The 2020/21 forecast for U.S. all-wheat exports is raised 25 million bushels this month concurrent with a 10-cent cut in the season-average farm price (SAFP) and lower production outlooks for several key competitors, including the European Union, Argentina, and Kazakhstan.
Improved U.S. price competitiveness in global markets is attributable to a sharp decline in the U.S. corn SAFP, lowered 25 cents this month, and to increased exportable supplies following an increase in 2020/21 wheat production, raised 14 million bushels this month to 1,838 million.
Domestic Changes at a Glance:
- Based on the USDA-National Agricultural Statistics Service (NASS) August Crop Production report, U.S. production of all wheat in 2020 is raised 14 million bushels from the July forecast to 1,838 million bushels.

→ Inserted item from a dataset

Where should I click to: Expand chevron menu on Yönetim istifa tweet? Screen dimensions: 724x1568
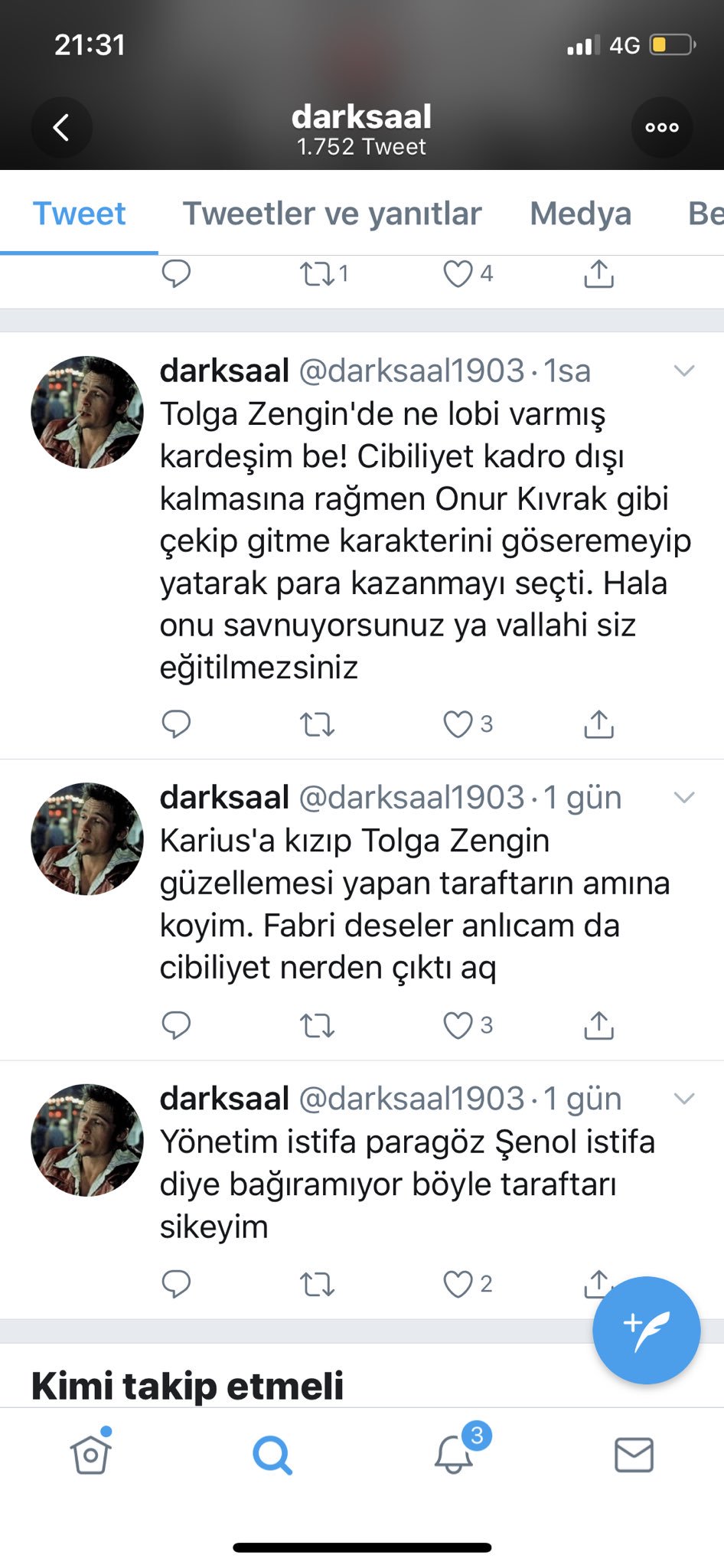(x=684, y=1099)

- If the current forecast is realized, the 2020/21 harvest will be the smallest since 2017/18 and down 4 percent from last year. The all-wheat yield is raised 0.4 bushels per acre this month to an average of 50.1 bushels.
- The September 30 Small Grains Summary will contain the next update of 2020/21 wheat production by class.
- The USDA, NASS Flour Milling Products report, released on August 3, indicated significantly reduced wheat food use in the final 2 months of the 2019/20 marketing year, relative to the period immediately following widespread stay-at-home orders because of COVID-19.
- In contrast, during the same period, durum food use for the 2019/20 surged to nearly 86 million bushels.
- Carryout for the 2020/21 marketing year is trimmed 17 million bushels this month to just over 925 million bushels and is the lowest level since 2014/15 when ending stocks totaled 752.4 million.
- The season average farm price (SAFP) for 2020/21 wheat is lowered 10 cents per bushel to $4.50, partially on a 25-cent drop in the corn SAFP.
Winter Wheat Production Lowered on Yield Decline
Winter wheat production for the 2020/21 marketing year is lowered about 2 percent from the July forecast on a reduced outlook for yields. The winter wheat average yield is projected at 51.1 bushels per acre, down 0.9 bushels from the July 1 forecast.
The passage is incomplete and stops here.